Less of the Canberra region’s paper and plastic rubbish will be going to waste thanks to a $21 million technology boost to the Hume recycling facility announced today.
The joint Commonwealth and ACT Government funding is part of the Australian Government’s $190 million Recycling Modernisation Fund, set up to expand the nation’s recycling capacity in preparation for the waste export bans that come into force next year.
Upgrades to the ACT Materials Recovery Facility will mean better separation of waste and less contamination.
They include optical scanning equipment to identify and separate different types of plastics and better screening technology to reduce contamination in paper and cardboard recycling.
Glass washing facilities will also provide better quality crushed glass ‘sand’ products that can be used in a wider range of products, including construction and road making.
Plastic washing and ‘flaking’ facilities will break washed plastic into their different polymers providing a clean product to use in making other plastic products.

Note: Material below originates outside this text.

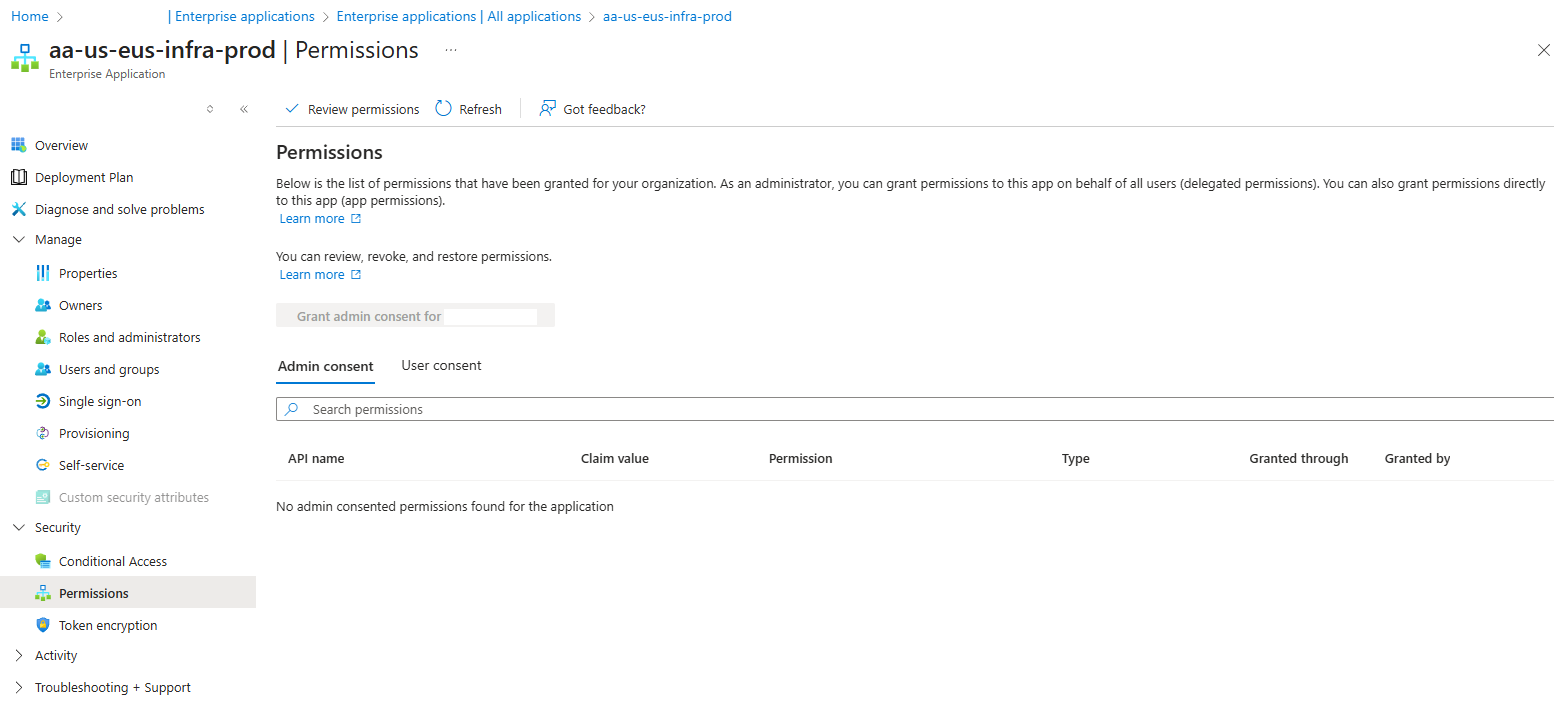This screenshot has width=1554, height=709.
Task: Click the Home breadcrumb link
Action: point(29,17)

ACT Minister for Recycling and Waste Reduction Chris Steel said that governments were stepping up to take responsibility for waste and its impact on the environment, with investment in the latest technology to generate cleaner recycling in the ACT and the Canberra Region.
“When Canberrans put material in their yellow bin they should trust that it is sorted and processed locally so that it has as much value as possible for re-use and remanufacturing,” Minister Steel said.
“These upgrades to our Materials Recovery Facility will deliver better separation of recycling streams such as paper, glass and plastic, reducing contamination rates and providing better quality recycled material.
“This is the local waste processing infrastructure that our region needs to be ready for the waste export ban, and so that we can effectively eliminate mixed plastics as a waste stream in the ACT.”
Mr Steel said the new tech at Hume meant the ACT could continue with its three bins approach, rather than have separate bins for plastic and paper and cardboard as is the case in other jurisdictions such as Victoria.
The upgrades will prepare the Hume MRF for the export bans decided by the Council of Australian Governments on unprocessed glass from January 2021 and plastics by July 2021.”This will help us achieve that in the ACT and contribute also to the better and cleaner recycling streams in the region,” Mr Steel told the ABC.
The Hume facility receives ‘yellow bin’ co-mingled recyclable waste from ACT household collections, six ACT Regional Drop-Off Centres, commercial operators and material from five regional councils – Queanbeyan-Palerang Regional Council, Snowy Mountains Council, Yass Valley Regional Council, Bega Valley Shire Council and Upper Lachlan Shire Council.
It also receives material from the ACT’s and surrounding councils’ Container Deposit Scheme (CDS) network for baling, verifying and selling to the commodity market.
Federal Minister for the Environment Sussan Ley joined Mr Steel at Hume to announce the partnership and said the upgrade would create a higher quality recycled product that adds value and reduces the amount of waste ending up in landfill.
“Our Recycling Modernisation Fund is turning waste into a product of value. No longer are we going to see rubbish as a problem that needs to be solved or put into the ground but as an important resource,” Ms Ley said.
“The upgraded facility will have the capacity to improve the quality and marketability of 23,000 tonnes of paper and mixed cardboard, 1,800 tonnes of mixed plastics and 14,000 tonnes of glass from the ACT and five regional NSW councils annually.”
She said the deal would also create around 100 direct and indirect jobs for the ACT and surrounding region, boosting local economies.
The Recycling Modernisation Fund aims to unlock $600 million of recycling investment and drive a billion-dollar transformation of Australia’s waste and recycling capacity.
The move to expand Australian recycling was sparked by the 2018 Chinese ban on importing waste and increasing concern at where Australian waste was ending up.